正確な事故原因は不明だ。だが、このご婦人の証言からすると、オカシイと考えられる部分が多いのであり、その点においてはNHTSAの対応は普通であったとしか思われないが。以下、個別の論点を見てゆくことにしよう。
①バックギアに入れた
100km/h超の速度でバックギアに入れたら、ギアボックスは破壊されるだろう。というか、レクサスであれば、そういうギアに入らないように安全策が講じられているかもしれない。普通の車であればギアは壊れ、何かに激突したかのような減速状態みたいになってしまうのではないかな?やったことがないから、正確には分からないけど。
自転車で走っている時に、前輪のスポークに棒を挟んだみたいな感じになってしまうのでは。
レクサス車では、そうした誤った操作を防ぐようになっているのかもしれないが、まずレバー位置をNに入れないことの理由が不明ではあるよね。バックギアに入れるよりは、ギアを抜くことをまず試すんじゃないのかな。
②サイドブレーキを引いた
これも、よくあるテクニックで、スピンターンでもやろうということなんだろうか。うまけりゃ、できるかもね。150~160km/hという高速でやったらどうなるか、というのは、分からないのだけれども。コントロールを失って、ガードレールに激突しなかったのが幸運だったのかも。
③夫に電話をかけたら減速した
このお陰でパニック状態が緩和されたか、解除されたということなのでは。
彼女が必死で踏み続けたのは、”ブレーキ”ではなくアクセルペダルであった可能性がある。だが、夫と電話で話して泣いたりしている時に、偶然にも足の力が弱まったということなのではないかな。ブレーキと錯覚してアクセルペダルを死ぬほど踏みつけていた足が、夫との会話で弱まった、ということなんじゃないのか?
ブレーキとアクセルの踏み間違い事故はよくあるのであり、彼女は両足でブレーキペダルを踏んだというようなことを言っていたと思うが、それは疑問である。ブレーキペダルを左足で踏む習慣のある人なんかであると、特に危険性は増すだろう。
大体、神の力で車が止まると思うのか?(笑)
彼女が、自分の過失や勘違いとか思い込みを認めたがらない性格の持ち主である場合、いかに説得を試みようとも「自分は間違った操作なんかしてなかった」と頑強に主張し続けることになるだろう。そうした傾向は、学歴が高いとか社会的地位が高いとか金持ちとか、そういったタイプの場合によく見かけるものだ。自らの過ちを受け入れられない、ということ。そうして、必ず他の「誰か、何か」という理由を探し出そうとするのである。
果たして、そういうことではなかった、と米国マスメディアの人たちは、本当に言えるのだろうか?
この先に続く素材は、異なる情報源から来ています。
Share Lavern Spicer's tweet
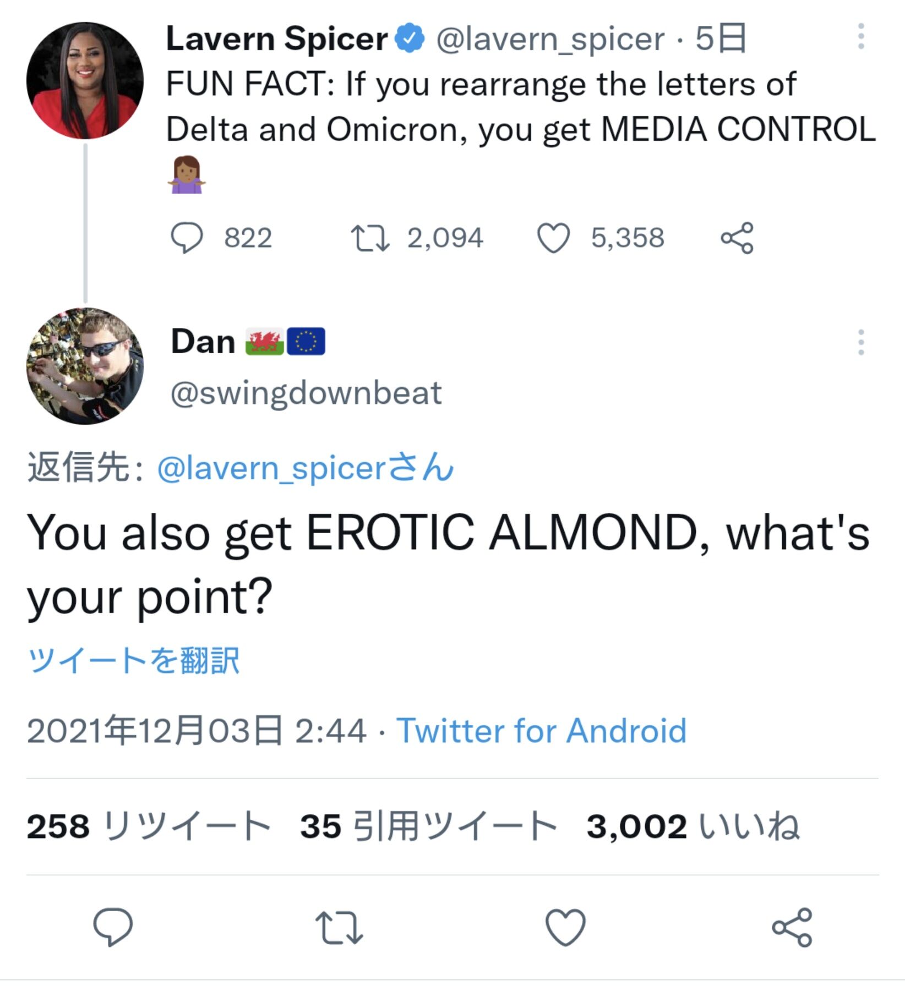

「恥を知れ」と言われねばならないのは、本当にメーカー側なのか?
④安全対策として
こういうパニックに陥りやすい人が存在する、ということは、事実としてある。日本国内でも、歩道に乗り上げた事故でパニックに陥り、ブレーキを踏むべきところ、誤って更にアクセルを踏み続け、被害をより一層拡大して建物などに激突してようやく停止した、というような事故があった。それも1件ではないのだ(やや年配の女性ドライバーにありがちかも)。
パニックに陥った際の、「エンジン緊急停止ボタン」のような装置を付けておく方がよいのかもしれない。それか、免許を与える際には、もっと厳しい基準を課すべきではないのかな。米国の運転免許の基準を高くするべきではないか。